Jewish writer, poet, and educator, Ruth Weiss (née Löwenthal), escaped Nazi Germany and grew up in South Africa, where her first-hand experience of fleeing persecution compelled her to speak out against oppression in South Africa.

She was a journalist and activist in the anti-apartheid movement, interviewing Nelson Mandela when he was on the run from the police, shortly before his incarceration. A short time later, she was forced to flee the country to avoid imprisonment. She never returned to live in South Africa, but remained an outspoken voice against hatred in any form.

Now, for the first time, she has been publicly recognised in South Africa for a lifetime of activism. On 28 April, President Cyril Ramaphosa bestowed the Order of the Companions of O.R. Tambo on Weiss because “her prolific writing shone the light on injustice in South Africa. She has been a source of knowledge for other journalists and activists”.

Weiss, who was born in 1924 and will turn 99 in July, told the SA Jewish Report that she felt “overwhelmed” on receiving the award. “It was so unexpected and yet so wonderful,” she says. “South Africa was my second home – I continued my involvement even after I’d been deprived of my South African citizenship and couldn’t return until the 1990s. It was great to feel welcome after that.”

Regarding the current state of South Africa, she says, “Nothing in life ever is as one had hoped. Equality and justice are now for all, but there’s the ever widening gap between rich and poor, the many issues of government, also the antisemitism, which is disappointing. Still, it’s no longer apartheid, which couldn’t be overcome within a few decades. The heritage is inevitably still a burden. Hope flickers on to fulfil Mandela’s hope that casting off the chains also means ensuring the freedom of everyone, a goal to be fought for until it’s reached.”

Weiss was born in Fürth, which adjoins Nuremburg. “The Nazis wanted to make it free of Jews as quickly as possible,” she says. “As a result, my father lost his job in 1933. Fortunately, he could immigrate to Johannesburg, where he had relatives. My mother, sister, and I followed in 1936. The years in Germany with the humiliation, fear, attacks on the way to school and one Shabbos to shul, marked me for good.”

So, when she came to South Africa, her eyes were wide open to the realities of apartheid. A self-taught journalist, she was business editor of Newscheck, before joining the Financial Mail. In 1966, she became Financial Mail’s bureau chief in then Salisbury (Harare) in what was then Rhodesia (Zimbabwe), but was declared persona non grata by the white regime because of her critical reporting and “sanction busting” stories.

“The pen, properly wielded, has its effect,” she says. “The injustices of the world can be objected to only by constantly publishing the truth and openly protesting against all racism and discrimination.

“During the Nazi era, Germans kept silent – that is neutral – in the face first of German Jews, then the mechanised massacre of European Jews. One must not turn away in the face of injustice, racism, antisemitism, Islamophobia, xenophobia, antifeminism, and homophobia, one has to speak out and fight fascism in all shapes and forms.”

Weiss moved to The Guardian in London, returning in the 1970s to Africa as business editor of the Times of Zambia, and as correspondent for the Zambian Financial Times. From Lusaka, she moved to Cologne as an editor in Voice of Germany’s Africa-English department, before turning freelance in London in 1978.

Extracted data -
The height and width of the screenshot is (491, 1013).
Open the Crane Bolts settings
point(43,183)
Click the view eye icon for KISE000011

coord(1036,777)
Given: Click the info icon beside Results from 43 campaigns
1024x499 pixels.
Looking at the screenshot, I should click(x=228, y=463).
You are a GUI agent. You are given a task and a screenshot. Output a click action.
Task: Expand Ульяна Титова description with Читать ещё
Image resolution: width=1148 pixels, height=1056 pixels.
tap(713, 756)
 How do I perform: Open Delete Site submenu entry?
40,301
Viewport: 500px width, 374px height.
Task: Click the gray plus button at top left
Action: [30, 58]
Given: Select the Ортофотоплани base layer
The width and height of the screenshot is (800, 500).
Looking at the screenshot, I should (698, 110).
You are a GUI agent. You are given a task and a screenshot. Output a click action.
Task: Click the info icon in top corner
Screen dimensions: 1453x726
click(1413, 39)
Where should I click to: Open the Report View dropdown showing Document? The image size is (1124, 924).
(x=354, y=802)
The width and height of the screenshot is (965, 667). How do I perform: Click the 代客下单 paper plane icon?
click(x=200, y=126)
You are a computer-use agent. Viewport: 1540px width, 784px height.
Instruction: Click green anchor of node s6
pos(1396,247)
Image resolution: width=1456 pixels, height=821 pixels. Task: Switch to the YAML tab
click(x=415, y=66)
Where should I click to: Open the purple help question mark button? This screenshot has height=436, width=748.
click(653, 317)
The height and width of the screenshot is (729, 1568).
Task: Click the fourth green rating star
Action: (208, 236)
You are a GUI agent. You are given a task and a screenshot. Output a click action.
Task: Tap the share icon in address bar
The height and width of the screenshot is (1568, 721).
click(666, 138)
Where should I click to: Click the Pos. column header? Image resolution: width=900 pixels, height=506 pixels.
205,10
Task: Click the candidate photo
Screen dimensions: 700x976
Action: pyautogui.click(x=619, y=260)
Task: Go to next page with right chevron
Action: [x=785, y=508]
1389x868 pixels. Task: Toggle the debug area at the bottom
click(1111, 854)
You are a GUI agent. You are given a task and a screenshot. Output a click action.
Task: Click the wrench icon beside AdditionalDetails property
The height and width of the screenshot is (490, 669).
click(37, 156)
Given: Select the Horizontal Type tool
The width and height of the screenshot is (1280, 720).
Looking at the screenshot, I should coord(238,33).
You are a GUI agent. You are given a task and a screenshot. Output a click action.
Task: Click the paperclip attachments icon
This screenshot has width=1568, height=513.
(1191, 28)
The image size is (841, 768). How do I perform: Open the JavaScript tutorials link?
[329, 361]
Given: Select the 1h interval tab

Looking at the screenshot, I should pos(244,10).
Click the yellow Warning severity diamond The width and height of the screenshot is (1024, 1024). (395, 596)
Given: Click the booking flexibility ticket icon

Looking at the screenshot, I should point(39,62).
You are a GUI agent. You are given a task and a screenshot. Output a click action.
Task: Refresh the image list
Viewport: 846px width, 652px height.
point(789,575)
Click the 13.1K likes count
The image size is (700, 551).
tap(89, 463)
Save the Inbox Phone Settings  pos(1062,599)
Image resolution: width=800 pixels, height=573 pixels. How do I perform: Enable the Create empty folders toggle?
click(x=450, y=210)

Exercise objective - Continue the article about Ruth Weiss, starting after its last sentence.

The response -
After covering the 1979 Lancaster House talks on Zimbabwe, she was invited to Zimbabwe to train economic journalists and was co-founder of the Southern African Economist. From 1987 to 1991, she worked on the staff of the Zimbabwe Institute of Southern Africa, which facilitated secret meetings of white and black South Africans ahead of official talks, which began in 1990 and led to the dismantling of apartheid. Starting in 1992, she wrote on the Isle of Wight for a decade. She moved to Germany in 2002, where she continued her research and writing of historical novels on anti-racism themes. She currently lives in Denmark.

Her novels explore the lives of Jews in different eras, and the lives of women in Africa. Her work includes the novel, My Sister Sara, which tells of a four-year-old, blonde, German war orphan adopted in 1948 by an Afrikaner parliamentarian who sympathises with the Nazis. The family falls in love with the child, but when her papers arrive from the orphanage six months later and the father discovers that Sara is Jewish, she’s rejected by them. The story was selected as compulsory matriculation reading in the German state of Baden-Württemberg in 2007.

“South Africa means a great deal to me,” says Weiss, who was involved in the Jewish community when she lived here. “I was a member of Habonim and later of Hashomer Hatzair. The leader of Hashomer Hatzair was Baruch Hirson. I later met him briefly before I left South Africa, and when he came out of prison we communicated, as I did with Ramon Eisenstein. I was always sorry that I lived in countries other than my South African friends, my itinerant life being what it was.”

Weiss came from an Orthodox family and first lived in Mayfair in Johannesburg, “then a poor-white suburb, where my father had a shop. I went to shul on the first Saturday to find myself, at age 11, the only female. There were few Jews left in Mayfair at that time, so the following Shabbat, I walked to the Wolmarans Synagogue, but it was a long walk through Fordsburg. My family by then had joined Etz Chaim, the German Jewish congregation in Hillbrow. When I was transferred for my final matric year to Parktown Girls High, my friends were Jewish girls whose economic status differed from my family’s, but not our beliefs.”

She recently completed a manuscript together with a friend “who had been unaware his mother was Jewish. The title we chose was Tikkun Olam. It was my Jewish background that made me feel it was important to fight against discrimination, humiliation, and antisemitism. That’s the reason I have written about 20 novels on Jewish history.”

Her hope for South Africa is that “all the issues can be resolved, and a new generation will fight for a better life for all. The young shouldn’t accept their inheritance, but question it and work out new ways of dealing with the huge problems facing this multi-people society. My advice to the young is always the same, ‘Don’t remain neutral – get involved and fight for equality’. There’s no ‘we and them’ only ‘us’, as we’re all human beings.”